Yup, we said “Trend.” Considering that according to the Tea Association of the USA, legend has tea discovered by Chinese Emperor Shen-Nung over 5,000 years ago, when tea leaves accidentally blew into his pot of boiling water, then grew in popularity in 1600’s Europe, and by 1904 the U.S. developed iced tea and the modern day tea bag. Tea isn’t new to the culinary world, but it is gaining increasing popularity as we’ve become a more health-savvy and culinarily creative culture. In fact, on any given day in the U.S. over 158 million Americans are drinking tea.
Tea’s health benefits are key factors as to why it’s trending. As tea contains no sodium, fat, carbonation or sugar, it is virtually calorie-free and some believe therefore helps contribute to overall good health, making it a great restaurant menu choice. It’s also a good alternative to coffee, which many feel has grown too expensive in some ways – overtaken by a culture of commercialism.
It’s not just about the classic, soothing, tranquility in every sip; tea is being featured in food and beverage offerings all over the globe. Its versatility is part of its charm.

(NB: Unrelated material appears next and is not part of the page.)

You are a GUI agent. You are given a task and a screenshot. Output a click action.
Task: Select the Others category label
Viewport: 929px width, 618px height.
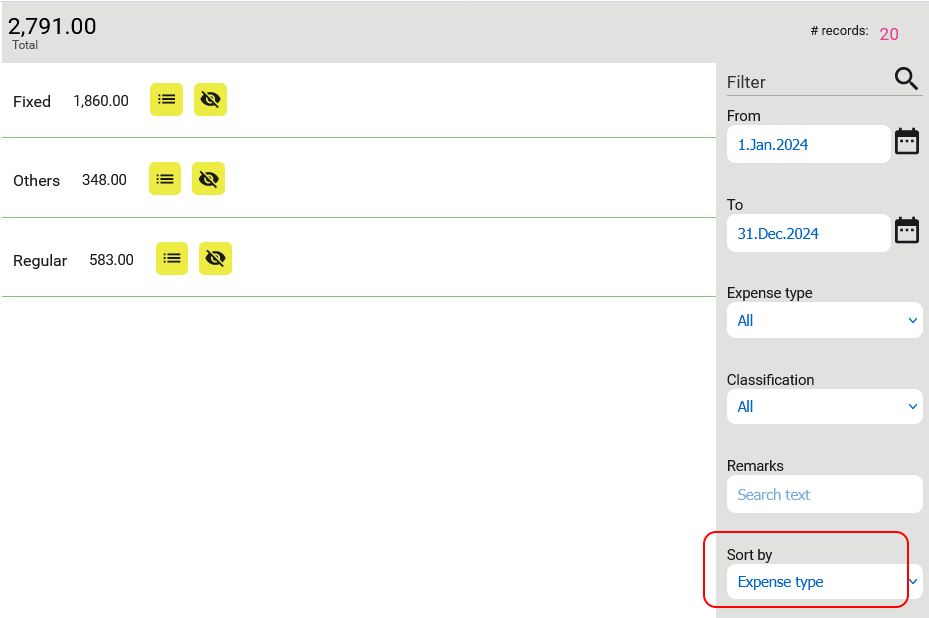[x=36, y=181]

From dynamic tea-flavored beverages and brothy soup bases to flavorful rubs for fish, meat, and poultry to pairing with foods in order to bring out their natural flavors (such as pairing spicy meat dishes with the strong, bold flavored black tea) and refreshing desserts (like yummy green tea ice cream) to tea cocktail beverages (hot toddy, anyone?) the options are endless.